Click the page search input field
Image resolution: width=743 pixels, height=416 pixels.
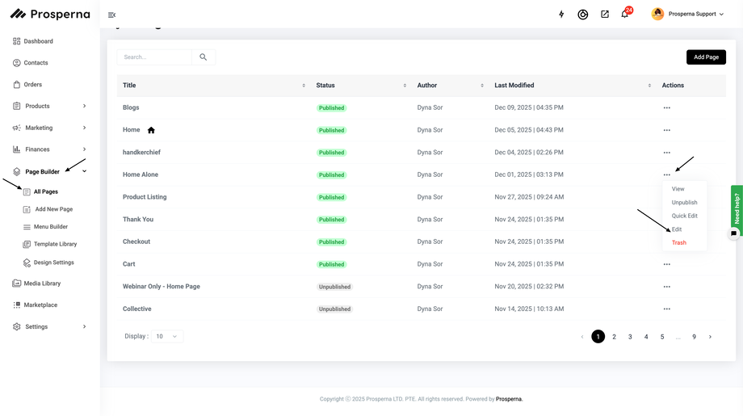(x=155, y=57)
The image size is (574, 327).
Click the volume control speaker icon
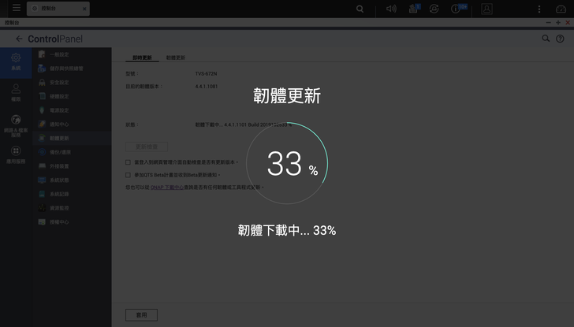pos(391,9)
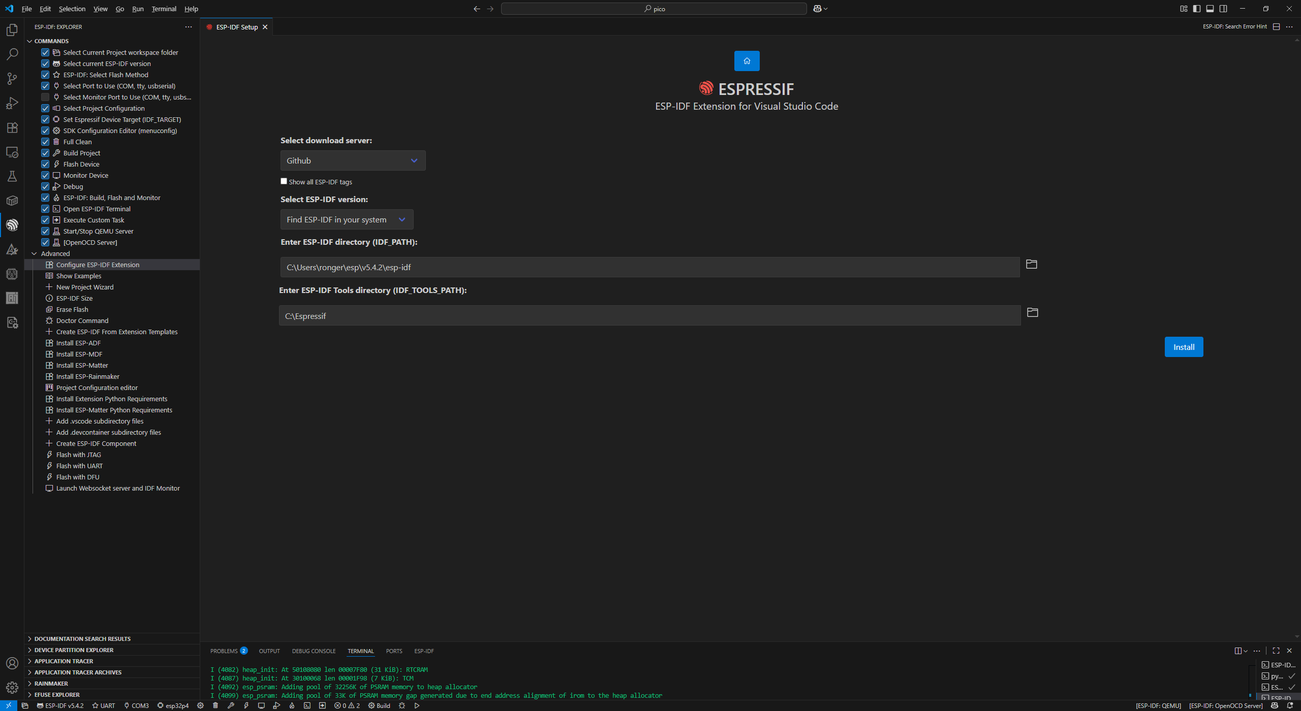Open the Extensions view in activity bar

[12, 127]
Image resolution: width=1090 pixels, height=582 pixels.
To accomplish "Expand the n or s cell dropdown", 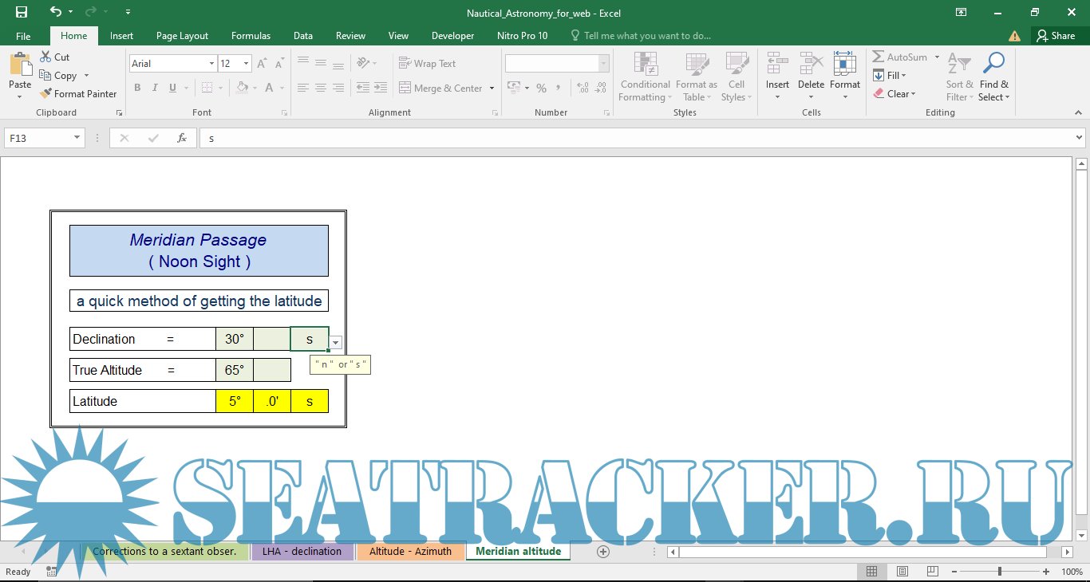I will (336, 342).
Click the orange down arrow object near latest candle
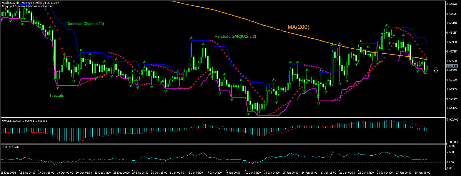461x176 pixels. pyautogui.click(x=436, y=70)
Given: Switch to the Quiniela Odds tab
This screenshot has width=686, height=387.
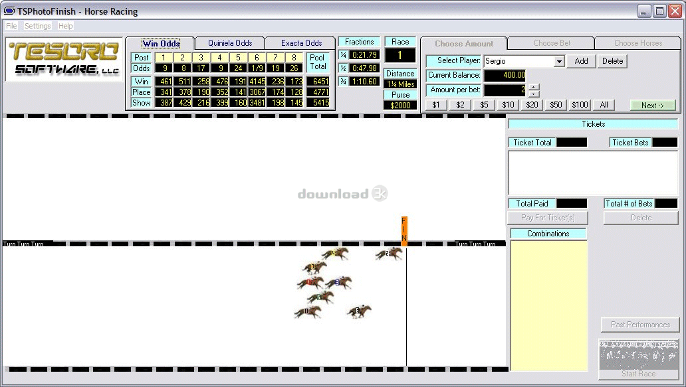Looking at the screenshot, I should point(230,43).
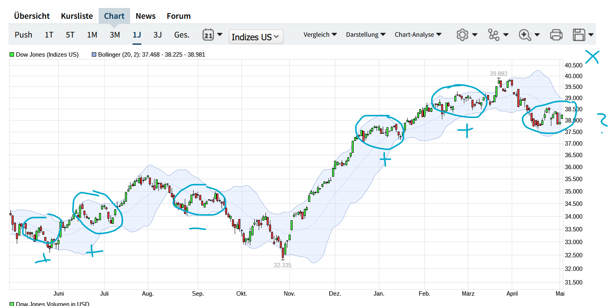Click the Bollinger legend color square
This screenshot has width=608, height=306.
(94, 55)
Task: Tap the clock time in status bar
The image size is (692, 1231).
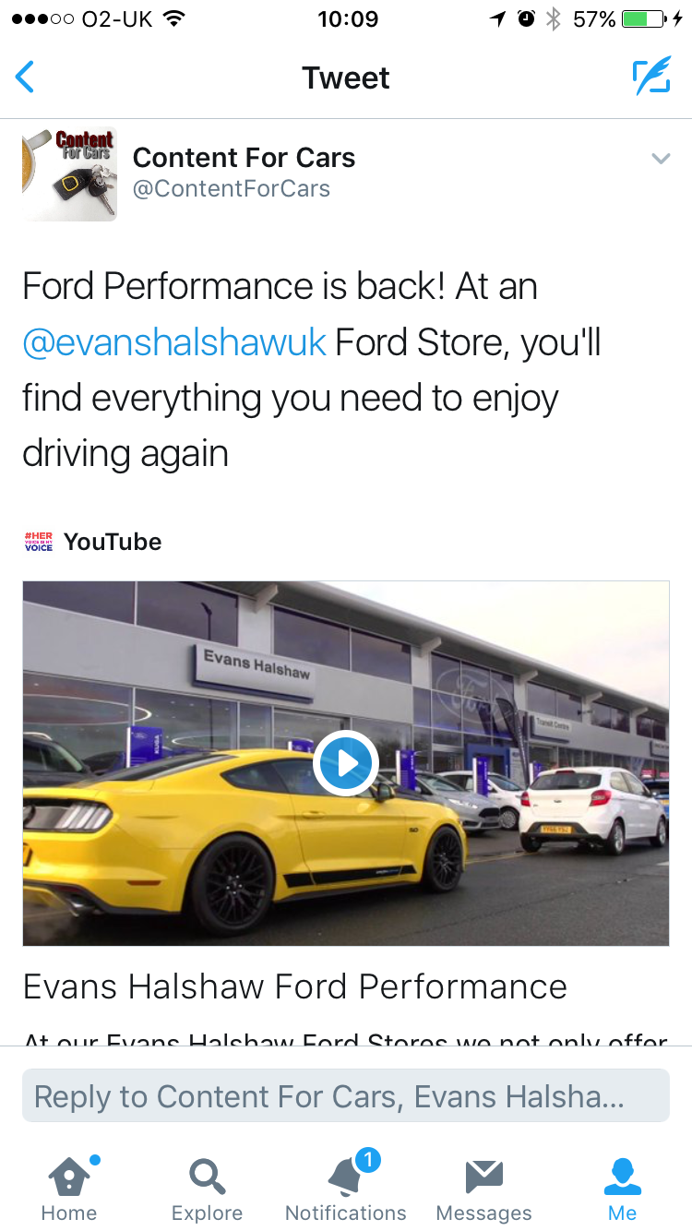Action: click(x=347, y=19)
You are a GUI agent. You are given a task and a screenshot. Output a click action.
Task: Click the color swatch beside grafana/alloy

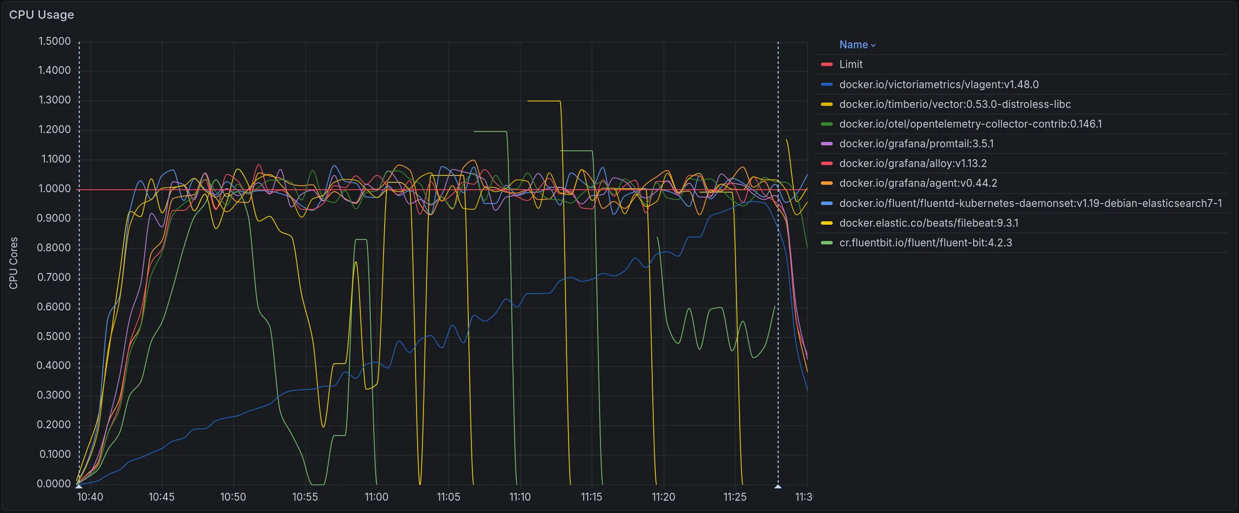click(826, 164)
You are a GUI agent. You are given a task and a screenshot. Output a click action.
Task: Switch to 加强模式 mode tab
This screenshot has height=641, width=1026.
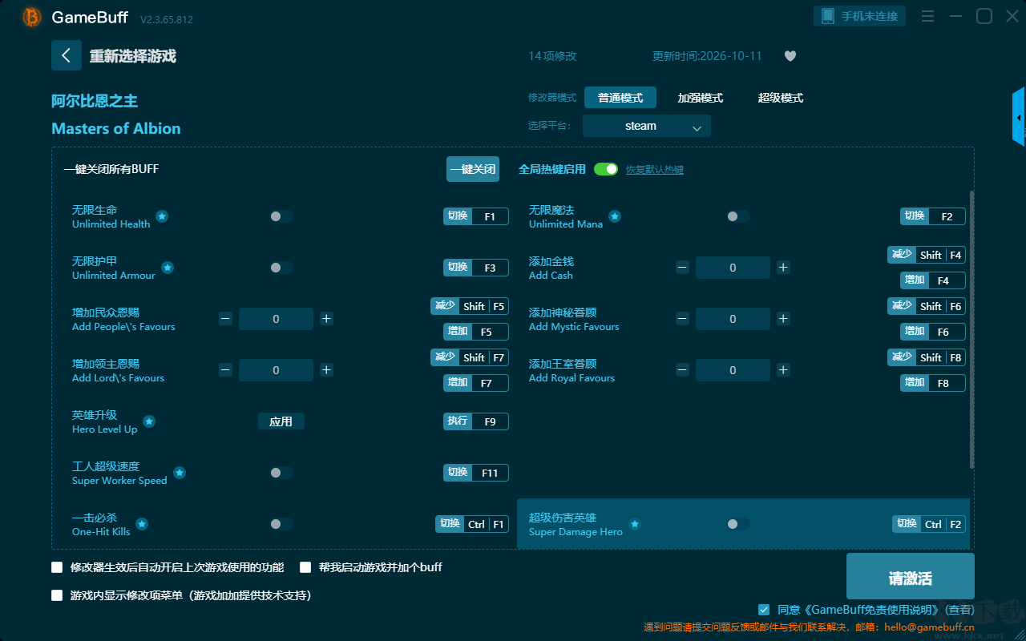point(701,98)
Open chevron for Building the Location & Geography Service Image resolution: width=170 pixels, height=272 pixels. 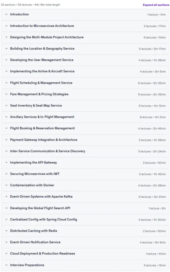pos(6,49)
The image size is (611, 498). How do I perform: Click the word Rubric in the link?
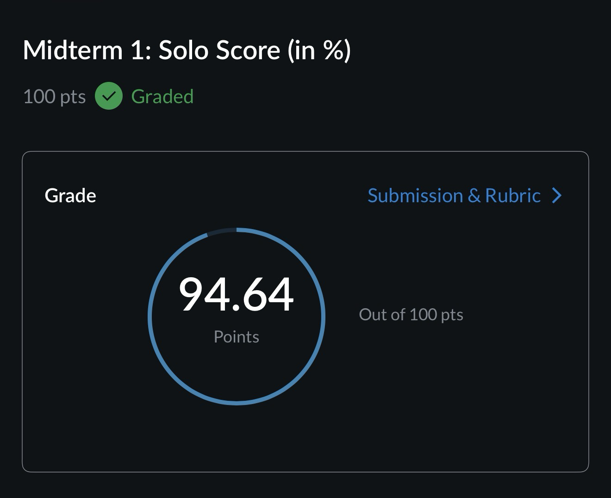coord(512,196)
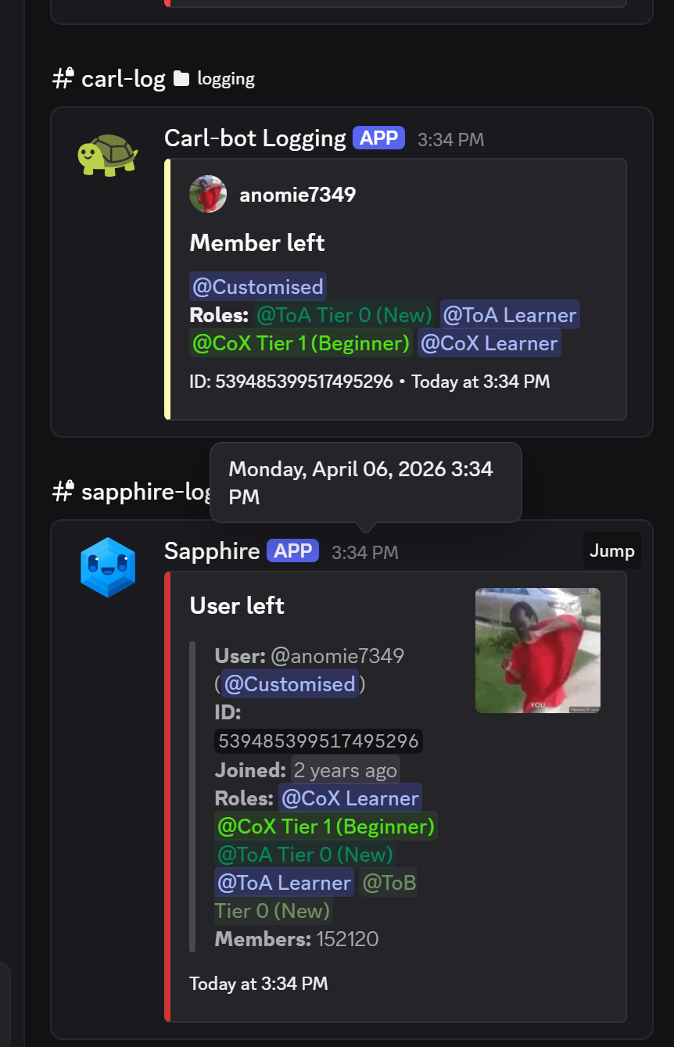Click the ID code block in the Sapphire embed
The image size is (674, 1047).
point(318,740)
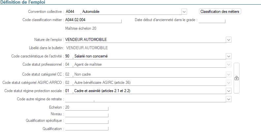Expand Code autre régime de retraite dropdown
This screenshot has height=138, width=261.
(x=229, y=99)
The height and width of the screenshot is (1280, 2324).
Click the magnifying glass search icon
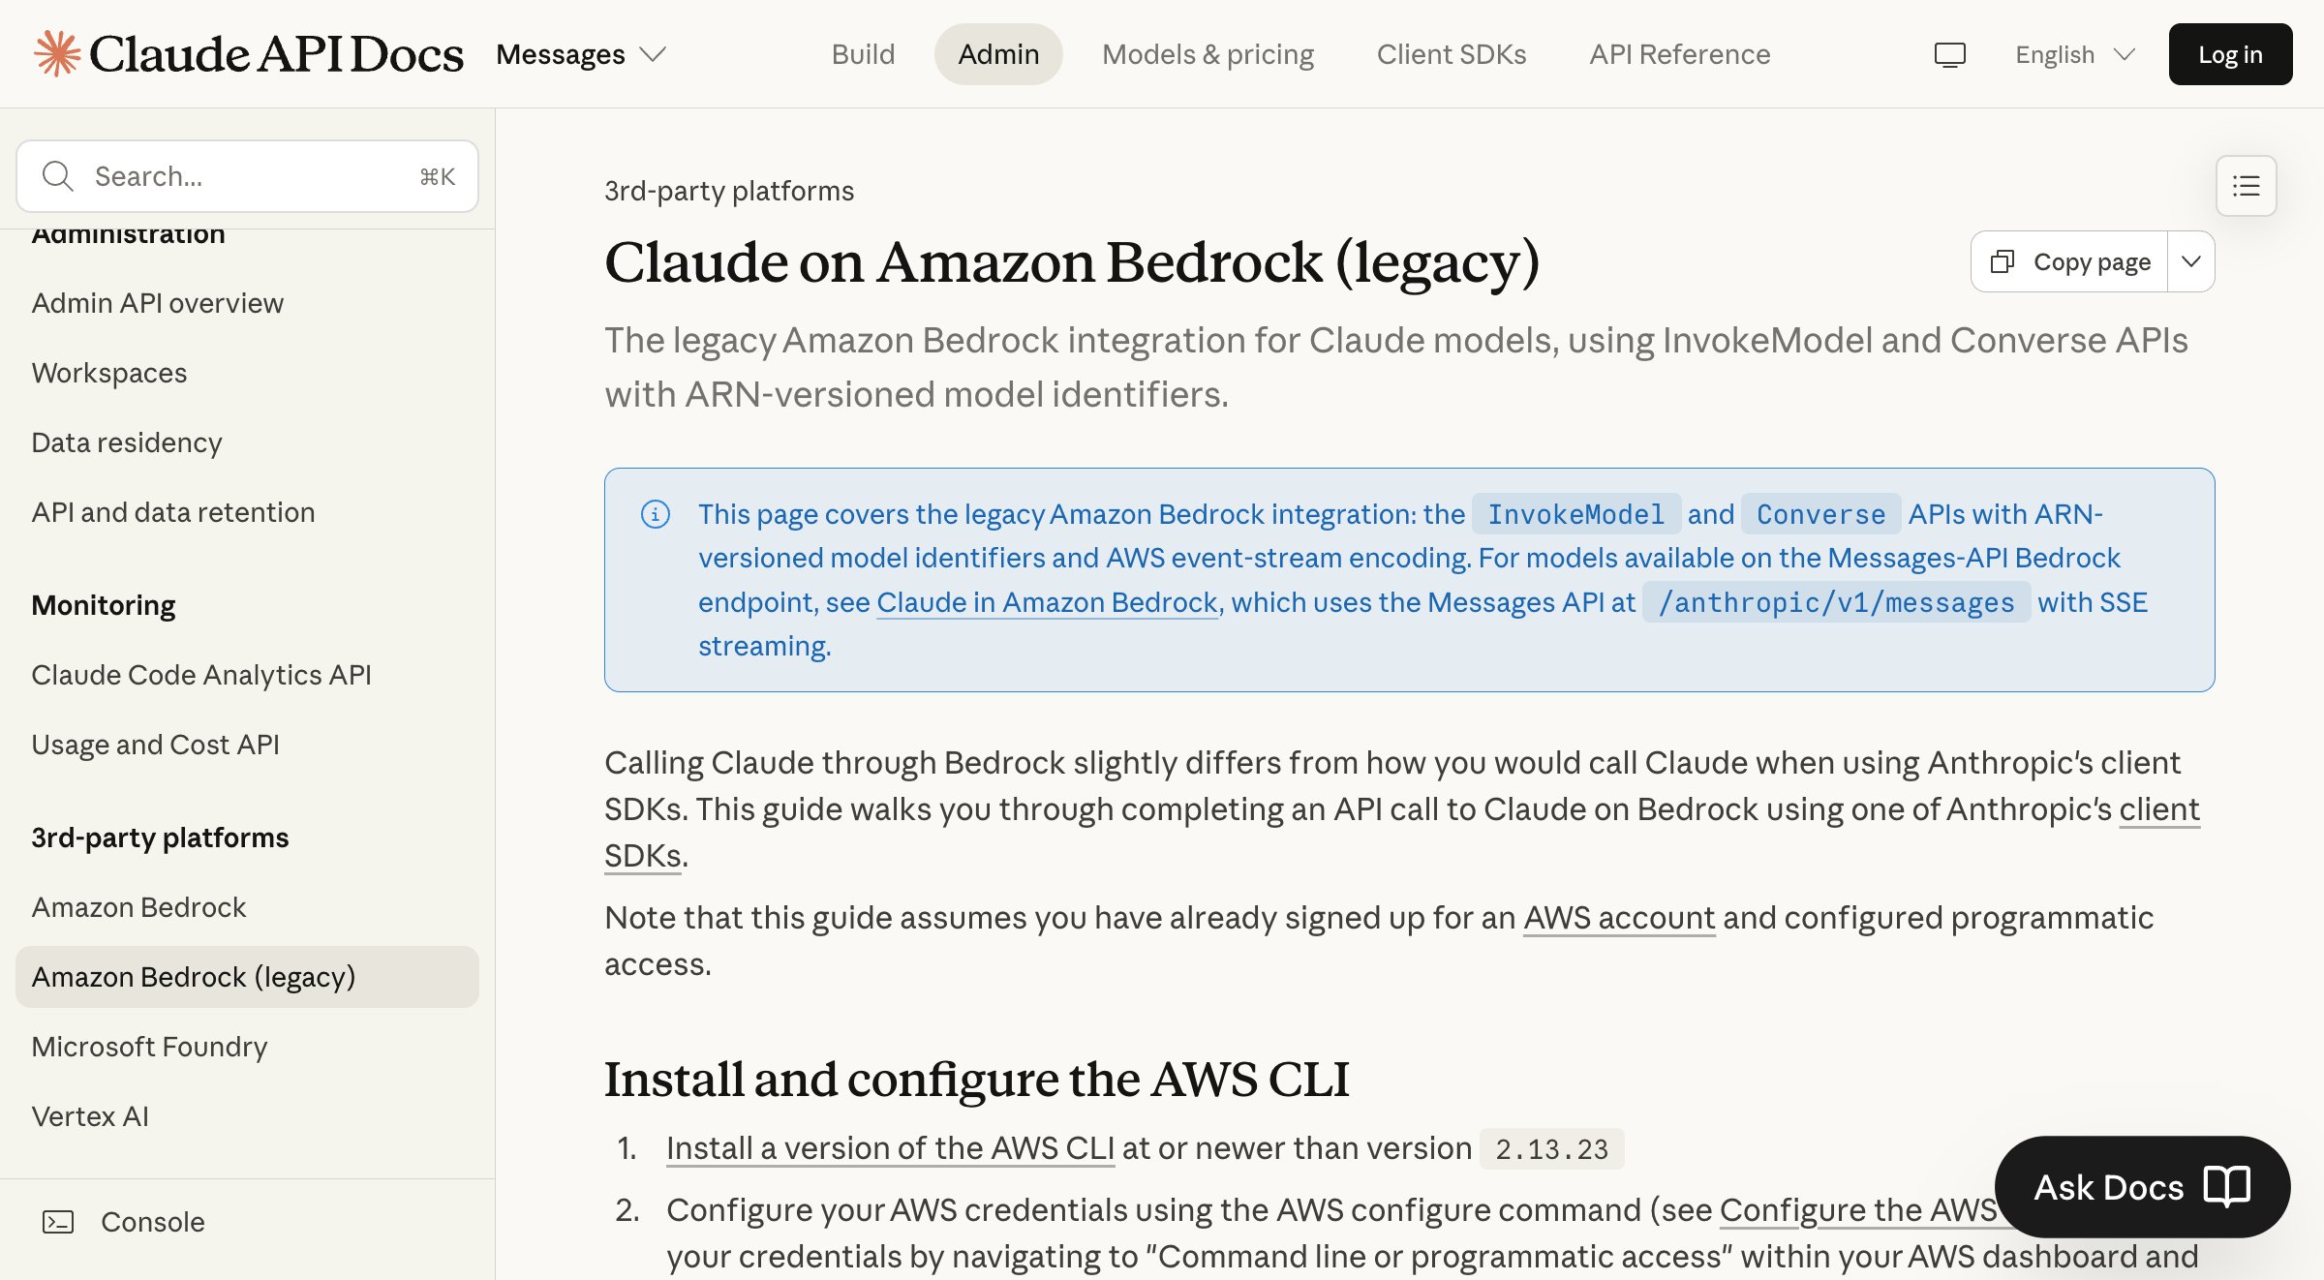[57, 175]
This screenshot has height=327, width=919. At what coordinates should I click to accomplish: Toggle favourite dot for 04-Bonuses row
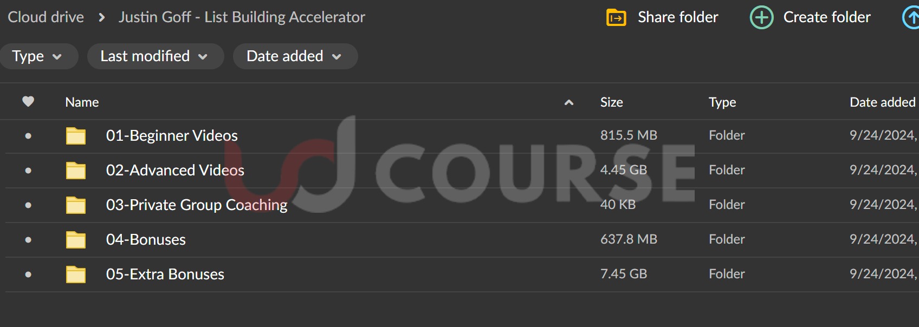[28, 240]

::::::::

Description of the task: Return, word for word, the lines of the items from the one holding "The image size is (611, 498)." through the end of the items, both included, and leave the pictures out.

The result:
The image size is (611, 498). How do I perform: Click the word Rubric in the link?
coord(512,196)
Click the ID code block in the Sapphire embed
The image size is (674, 1047).
point(318,740)
Expand Code autre régime de retraite dropdown
This screenshot has height=138, width=261.
(x=229, y=99)
The height and width of the screenshot is (1280, 2324).
Click the magnifying glass search icon
[57, 175]
This screenshot has height=327, width=919. At what coordinates should I click to accomplish: Toggle favourite dot for 04-Bonuses row
[28, 240]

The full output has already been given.